Mit dem Gesetzentwurf für ein Gesetz zur Unterstützung und Entlastung in der Pflege (PUEG) soll die Pflegereform ab dem 1.7.2023 in Kraft treten. Dabei werden die im Koalitionsvertrag angekündigten Entlastungen nur teilweise umgesetzt, während gleichzeitig weitere Belastungen für Pflegebedürftige und ihre pflegenden Angehörigen in Kauf genommen werden. Für viele Menschen ist das eine Katastrophe.
DGB/Alexander Raths/123RF.com
Die im Koalitionsvertrag versprochenen Entlastungen für pflegebedürftige Menschen und ihre Angehörigen drohen in der Umsetzung durch das PUEG mehr als dürftig auszufallen. Dabei fällt vor allem die Übernahme der versicherungsfremden Leistungen (Rentenbeiträge von pflegebedürftigen Angehörigen) durch Steuermittel sowie die Übernahme der von der Pflegeversicherung verauslagten Pandemiekosten ins Auge, zusammen mehr als neun Milliarden Euro, die zur Entlastung fest eingeplant waren und nun doch nicht kommen sollen.
Hinzu kommt, dass die angekündigten Beitragssatzerhöhungen in Höhe von 0,35 Prozentpunkten sowie zusätzlich für Kinderlose um 0,25 Prozent bereits ab Juli 2023 in Kraft treten soll, während die Entlastungen durch eine fünf prozentige Anhebung von Pflegegeld und Sachleistungen erst ab Januar 2024 geplant sind.
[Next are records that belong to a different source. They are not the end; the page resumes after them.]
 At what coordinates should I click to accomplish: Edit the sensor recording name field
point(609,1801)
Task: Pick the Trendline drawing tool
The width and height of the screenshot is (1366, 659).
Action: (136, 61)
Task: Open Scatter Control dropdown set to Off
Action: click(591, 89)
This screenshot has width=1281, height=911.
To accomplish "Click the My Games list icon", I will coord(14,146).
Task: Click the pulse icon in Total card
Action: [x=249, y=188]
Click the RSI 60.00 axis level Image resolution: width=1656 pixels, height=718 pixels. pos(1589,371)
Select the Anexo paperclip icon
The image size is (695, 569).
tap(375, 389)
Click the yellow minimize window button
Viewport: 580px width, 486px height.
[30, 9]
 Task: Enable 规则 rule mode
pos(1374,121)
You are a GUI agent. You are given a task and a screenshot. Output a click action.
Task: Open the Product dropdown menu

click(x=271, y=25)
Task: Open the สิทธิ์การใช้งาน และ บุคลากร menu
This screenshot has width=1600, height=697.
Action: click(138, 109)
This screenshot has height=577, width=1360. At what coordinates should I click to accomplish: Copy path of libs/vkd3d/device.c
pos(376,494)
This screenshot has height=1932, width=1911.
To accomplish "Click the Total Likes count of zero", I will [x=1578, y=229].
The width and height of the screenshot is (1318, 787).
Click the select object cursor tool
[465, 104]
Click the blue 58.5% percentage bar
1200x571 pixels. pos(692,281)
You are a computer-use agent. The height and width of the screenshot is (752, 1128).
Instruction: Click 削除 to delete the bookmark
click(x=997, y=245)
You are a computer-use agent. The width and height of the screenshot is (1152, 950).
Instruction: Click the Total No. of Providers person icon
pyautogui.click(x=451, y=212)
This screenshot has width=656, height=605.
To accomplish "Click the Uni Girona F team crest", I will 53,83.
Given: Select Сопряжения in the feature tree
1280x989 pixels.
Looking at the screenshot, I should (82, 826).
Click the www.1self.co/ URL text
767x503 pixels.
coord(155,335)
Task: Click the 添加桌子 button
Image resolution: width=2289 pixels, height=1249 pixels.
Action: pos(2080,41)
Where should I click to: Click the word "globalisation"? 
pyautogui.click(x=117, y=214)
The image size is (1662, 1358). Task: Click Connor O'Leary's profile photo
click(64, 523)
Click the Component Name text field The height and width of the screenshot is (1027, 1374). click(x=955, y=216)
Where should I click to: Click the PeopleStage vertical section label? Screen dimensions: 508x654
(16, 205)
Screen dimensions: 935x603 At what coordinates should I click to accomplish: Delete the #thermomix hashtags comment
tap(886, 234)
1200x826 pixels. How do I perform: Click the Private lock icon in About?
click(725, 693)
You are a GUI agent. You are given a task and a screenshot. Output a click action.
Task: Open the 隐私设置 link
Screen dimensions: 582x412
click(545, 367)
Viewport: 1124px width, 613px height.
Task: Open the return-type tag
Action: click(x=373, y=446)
Zu wenig und zu spät lautet deshalb die Kritik von DGB und Gewerkschaften. Bereits 2017 war eine Erhöhung angekündigt worden, die jedoch nie zustande kam. Notwendig ist aus gewerkschaftlicher Sicht eine zeitnahe Anhebung des Pflegegeldes sowie der ambulanten Sachleistungen bereits zum 1. Juli 2023 in dem Umfang, der die Inflation in den vergangenen fünf Jahren annähernd ausgleicht.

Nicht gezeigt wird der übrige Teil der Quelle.